## LO QUE SE PIDE
1) Extrae literalmente del texto sobre las humanidades el fragmento que comienza con las palabras que contienen "Como profesional dedicada" y termina con "responsables en obligaciones.".
2) Según el texto sobre las humanidades, ¿qué dificultad de nuestro tiempo se sustenta en la ignorancia del pasado?
3) Prosigue el texto sobre las humanidades a partir de su última oración.

## PÁGINA
•••

Saber aprender a saber
Celebraba el viejo Arcesio la visita de Telémaco a los Campos Elíseos, tras comprobar que el joven hijo de Ulises había completado un viaje diseñado para adquirir capacidades y fortalezas pero que, sobre todo, le había sido provechoso para saber aprender a saber. Los que nos dedicamos a tareas docentes sea en la Universidad o en otros niveles formativos, comprobamos día a día - como lo reflejaba Fenelón en su Telémaco-, que la naturaleza de las personas puede facilitar los aprendizajes pero no los determina, aunque cuando se unen naturaleza y voluntad los resultados suelen ser óptimos.
Como profesional dedicada a las humanidades, oriento buena parte de mis energías a explicar sus utilidades en las sociedades contemporáneas y a trasmitir la necesidad de no desterrarlas de nuestras vidas, como una primordial defensa de la esencia humana. La recepción de este mensaje traza un arco de receptores que en su centro, está poblado de una amplia gama de sensibilidades más o menos tibias, pero en sus extremos, ubica de un lado a los que son completamente indiferentes y del otro, a los que sostienen, desde una auténtica convicción, que las humanidades son fundamentales para formar personas con criterio, libres, iguales en derechos y responsables en obligaciones.
Afortunadamente para todos, Don Felipe se encuentra en este último lado. Su aprecio por los conocimientos de literatura, arte, historia, filosofía o música no son superfluos. Conoce y, sobre todo, ha aprendido a conocer. Su formación en humanidades es un saber útil, renovado y de aplicación práctica, que se refleja en su carácter, en su modo de estar y de hacer. Ese conocimiento le ha proporcionado una vacuna inestimable para poder afrontar buena parte de las dificultades de nuestro tiempo. Una de ellas, el presentismo, sustentado en la ignorancia del pasado -remoto o reciente-, y en el que los fenómenos sociales o políticos que preocupan a los ciudadanos de hoy, se afrontan con frecuencia desde el desconocimiento de sus contextos y de sus precedentes. Con el peligro de caer en el espejismo de promesas barnizadas de falsa modernidad capaces de retrotraernos, en realidad, a las peores pesadillas del siglo XX.

•••

## DATOS RECOPILADOS
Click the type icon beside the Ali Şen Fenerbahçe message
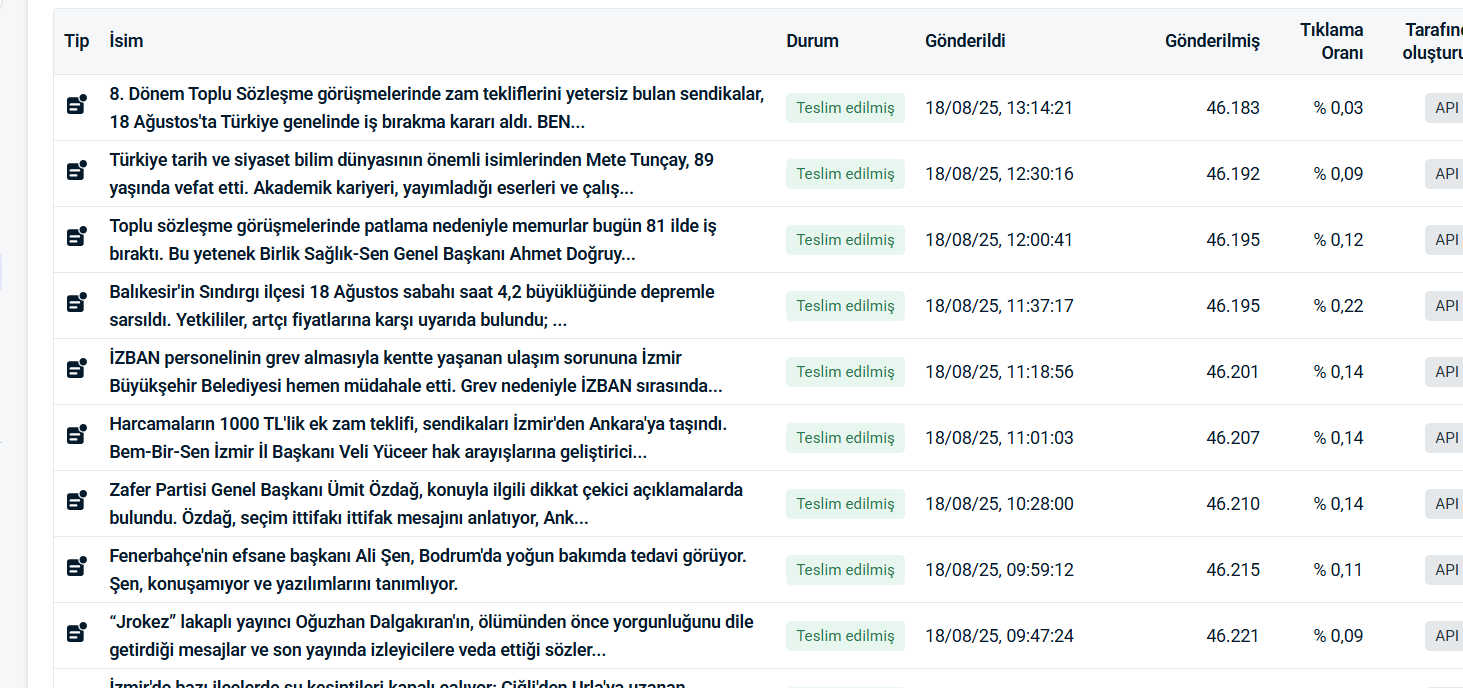 [76, 569]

•••

## RESULTADOS POR TAREA
1)
Como profesional dedicada a las humanidades, oriento buena parte de mis energías a explicar sus utilidades en las sociedades contemporáneas y a trasmitir la necesidad de no desterrarlas de nuestras vidas, como una primordial defensa de la esencia humana. La recepción de este mensaje traza un arco de receptores que en su centro, está poblado de una amplia gama de sensibilidades más o menos tibias, pero en sus extremos, ubica de un lado a los que son completamente indiferentes y del otro, a los que sostienen, desde una auténtica convicción, que las humanidades son fundamentales para formar personas con criterio, libres, iguales en derechos y responsables en obligaciones.

2) El presentismo.

3)
Esos mismos conocimientos son los que le han permitido apreciar con nitidez el compromiso simbólico que asume y que incluye su herencia dinástica y también el valor institucional que atesora una monarquía joven y moderna que los españoles adoptamos como forma de Estado, en un momento trascendental de nuestro devenir histórico. Joven, porque el tiempo de las instituciones no es el tiempo biológico de las personas, si bien éstas imprimen su particular sello cuando las gestionan. Moderna, en su sentido más positivo y renovador, porque su seña de identidad ha sido la de haber sabido dar respuesta desde la estabilidad, al afán de libertades de los españoles, hasta lograr ofrecernos el periodo más largo y de mayor calidad democrática de todos los tiempos.
El humanismo práctico de Don Felipe ofrece, con sello nuevo y nuevas energías, la continuidad institucional entendida desde la utilidad básica de quien sabe que trabaja con total responsabilidad en el servicio a los ciudadanos. Hijo de su tiempo, ciudadano de una España sin complejos, como buena parte de los españoles de su generación, representa la función moderadora de una joven Monarquía Constitucional, entendida como el instrumento más útil para servir a nuestra comunidad de ciudadanos. Capaz de facilitar los medios que fortalezcan el contrato social que perfeccione nuestro sistema democrático con una renovada estabilidad. El saber aprender a saber de Don Felipe, que es aptitud y actitud a un tiempo, es una garantía de ilusión renovada. Es para todos, el inicio de un esperanzador camino de regreso a Ítaca.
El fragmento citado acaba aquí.